Extended Data Fig. 4: Generation of anti-OVA antibodies from encapsulated mouse bone marrow plasma cells and analysis of confocal images.

(a) Analysis of confocal microscopy image of an encapsulated OVA-specific bone marrow plasma cell showing the spatial distribution of CD138 (AF647), IgG (AF405) and OVA (AF555) within the VHH-functionalized BG-agarose bead. The graphs display the pixel intensity along the red line from left to right. IgG and OVA signal intensity decrease as a function of distance from the encapsulated cell. A representative image of over 40 images obtained from two biological replicates is shown. Additional confocal images can be found in Supplementary Fig. 4. (b) Comparison of the IgG signal distribution of a hydrogel bead containing a cell with a neighboring empty bead. The cross-section for analysis is indicated by a red line. A representative image from two biological replicates is shown. Additional confocal images can be found in Supplementary Fig. 4. (c) Mouse immunization and analysis scheme. Bone marrow plasma cells (CD138⁺) were magnetically enriched. Cells were encapsulated into VHH-functionalized BG-agarose. OVA-specific plasma cells were sorted with fluorescently labeled monomeric OVA (OVA-AF647). (d) Comparison of IgG signal originating from plasma cells in BG-agarose beads incubated with (+VHH) or without VHH–SNAP–FLAG (−VHH; different experiment than shown in Fig. 1).

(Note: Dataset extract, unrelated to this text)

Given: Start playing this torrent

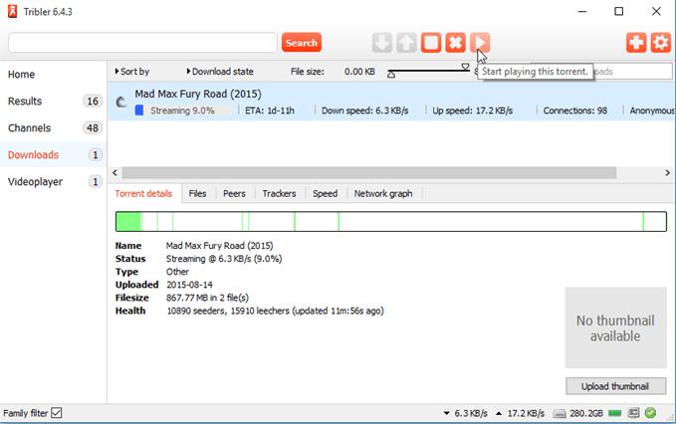Looking at the screenshot, I should 480,43.
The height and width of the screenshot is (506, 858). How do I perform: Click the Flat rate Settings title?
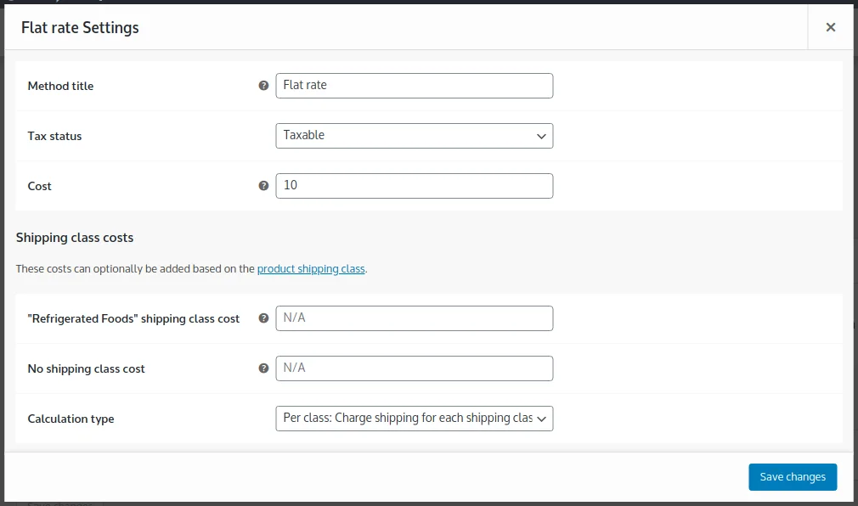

The plots show 527 (−VHH) and 1,280 (+VHH) events at 2% contour level. (e) Representative gating strategy for identifying OVA-specific plasma cells from bone marrow. Live plasma cells inside hydrogel beads were gated as live/FLAG⁺/CD138⁺ (VHH–SNAP contains a FLAG tag). (f) Determination of binding affinity of mOVA1 and mOVA2 by biolayer interferometry: mOVA1: K_D = 2.36 ± 0.02 nM, χ² = 0.0705, R² = 0.985. mOVA2: K_D = 0.684 ± 0.004 nM, χ² = 0.0388, R² = 0.9919. Tested OVA concentrations: 1.02–16 nM.